Tuesday, July 19, 2011

Design Pattern in C++

Following points are covered under design pattern guides


  • Abstract Factory 
  • Adapter 
  • Bridge 
  • Builder
  • Chain of Responsibility
  • Command 
  • Composite 
  • Decorator 
  • Façade 
  • Factory Method 
  • Flyweight 
  • Interpreter 
  • Iterator 
  • Mediator 
  • Memento 
  • Observer 
  • Prototype 
  • Proxy
  • Singleton 
  • State 
  • Strategy 
  • Template Method 
  • Visitor
.   Example of Design pattern with pictures and example.

Monday, July 18, 2011

Bridge Pattern


The bridge pattern is a design pattern which is meant to "decouple an abstraction from its implementation so that the two can vary independently". The bridge uses encapsulation, aggregation, and can use inheritance to separate responsibilities into different classes.
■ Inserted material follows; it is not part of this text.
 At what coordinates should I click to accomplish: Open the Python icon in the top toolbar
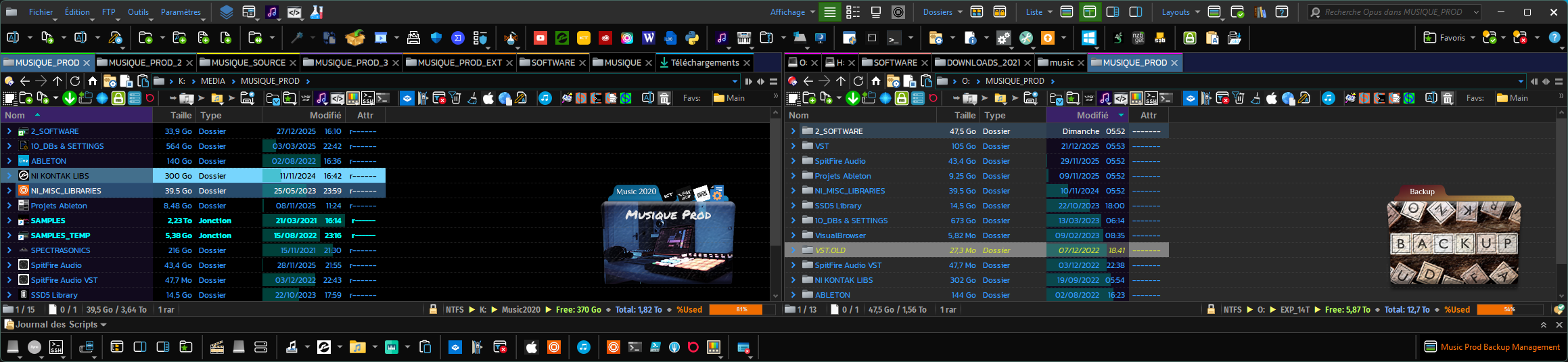pyautogui.click(x=692, y=38)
When a class varies often, the features of object-oriented programming become very useful because changes to a program's code can be made easily with minimal prior knowledge about the program. The bridge pattern is useful when both the class as well as what it does vary often. The class itself can be thought of as the implementation and what the class can do as the abstraction. The bridge pattern can also be thought of as two layers of abstraction.
The bridge pattern is often confused with the adapter pattern. In fact, the bridge pattern is often implemented using the class adapter pattern, e.g. in the Java code below.
Variant: The implementation can be decoupled even more by deferring the presence of the implementation to the point where the abstraction is utilized.

Intent
Decouple an abstraction from its implementation so that the two can vary independently.
Publish interface in an inheritance hierarchy, and bury implementation in its own inheritance hierarchy. Beyond encapsulation, to insulation

Problem
Hardening of the software arteries” has occurred by using subclassing of an abstract base class to provide alternative implementations. This locks in compile-time binding between interface and implementation. The abstraction and implementation cannot be independently extended or composed.

Motivation
Consider the domain of “thread scheduling”.
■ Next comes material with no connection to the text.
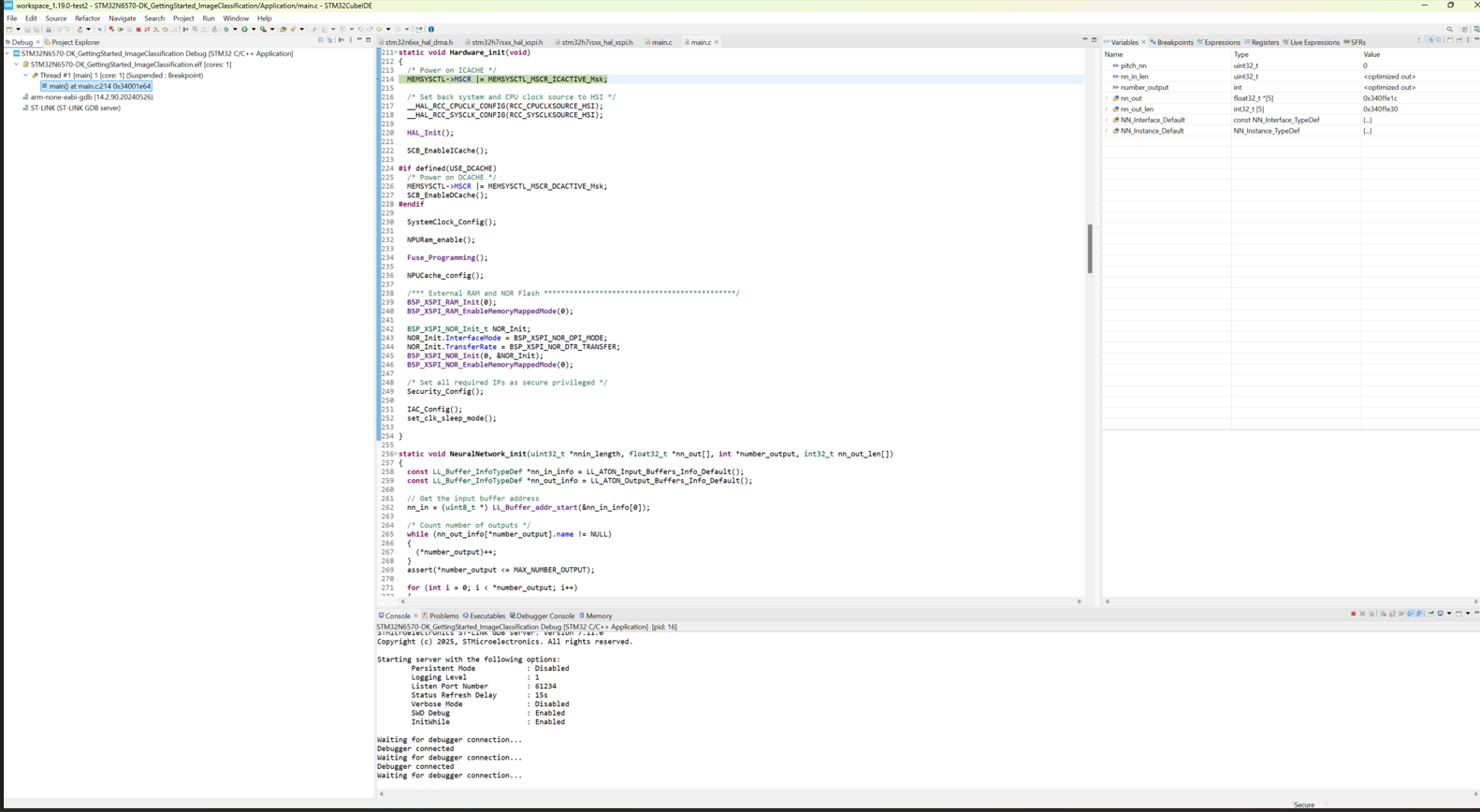Collapse the Hardware_init function fold marker
The image size is (1480, 812).
396,52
There are two types of thread schedulers, and two types of operating systems or “platforms”. Given this approach to specialization, we have to define a class for each permutation of these two dimensions. If we add a new platform (say … Java’s Virtual Machine), what would our hierarchy look like?



What if we had three kinds of thread schedulers, and four kinds of platforms? What if we had five kinds of thread schedulers, and ten kinds of platforms? The number of classes we would have to define is the product of the number of scheduling schemes and the number of platforms.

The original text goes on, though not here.